EXERCISE DATA —

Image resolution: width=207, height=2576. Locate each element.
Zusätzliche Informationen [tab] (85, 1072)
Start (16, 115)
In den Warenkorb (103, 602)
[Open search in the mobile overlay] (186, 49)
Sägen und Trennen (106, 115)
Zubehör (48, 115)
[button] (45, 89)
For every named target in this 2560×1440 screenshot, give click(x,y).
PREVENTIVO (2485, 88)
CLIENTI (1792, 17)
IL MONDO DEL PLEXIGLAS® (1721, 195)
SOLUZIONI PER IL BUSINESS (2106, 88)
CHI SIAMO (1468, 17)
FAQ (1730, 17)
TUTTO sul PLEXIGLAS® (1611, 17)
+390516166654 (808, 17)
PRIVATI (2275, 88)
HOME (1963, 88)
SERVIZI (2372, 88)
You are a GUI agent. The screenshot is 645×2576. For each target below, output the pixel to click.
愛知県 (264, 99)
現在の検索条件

WORK ORDER — With "target" as the word to match, copy each line of the records that has it.

TASK OUTPUT —
For every named target in this 2560×1440 screenshot, give click(x,y).
You are a GUI agent. The screenshot is 645×2576. For each target below, output the pixel to click.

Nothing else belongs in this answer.